RECORDS FOR PROCESSING:
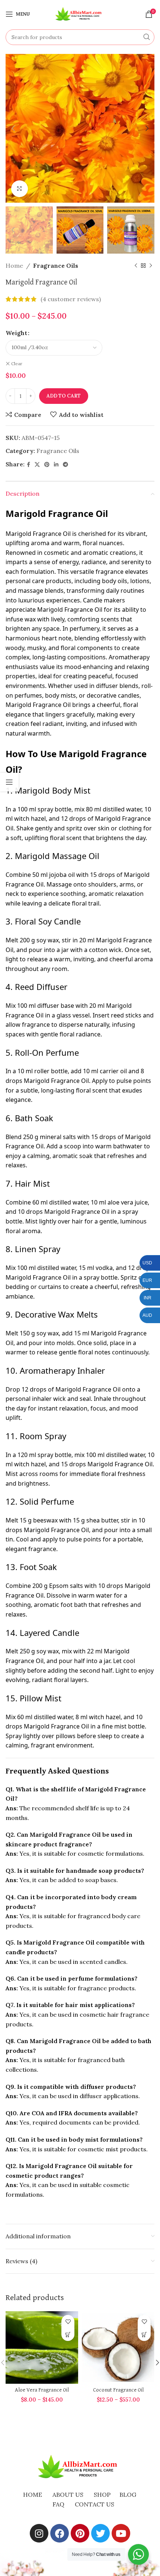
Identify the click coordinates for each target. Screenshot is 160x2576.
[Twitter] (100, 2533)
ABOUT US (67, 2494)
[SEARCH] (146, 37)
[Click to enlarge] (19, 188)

---

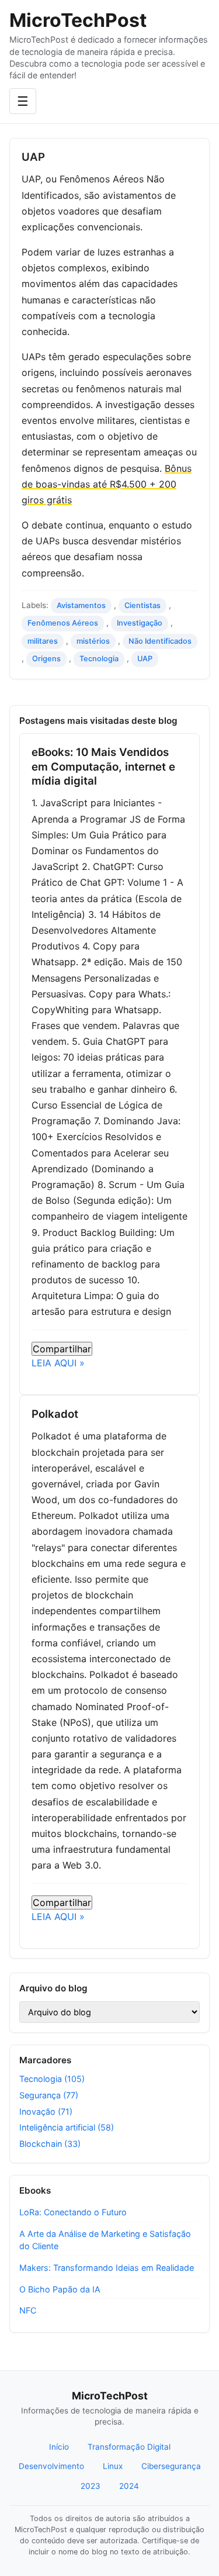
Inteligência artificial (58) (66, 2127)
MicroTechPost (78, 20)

PROBLEM TO SOLVE: Restate word for word the lines in the material above from the one with "Identify the click" to the one with "[Click to enlarge] (19, 188)"; both of those lines count, and nothing else does.

PROBLEM SOLUTION:
Identify the click coordinates for each target. Screenshot is 160x2576.
[Twitter] (100, 2533)
ABOUT US (67, 2494)
[SEARCH] (146, 37)
[Click to enlarge] (19, 188)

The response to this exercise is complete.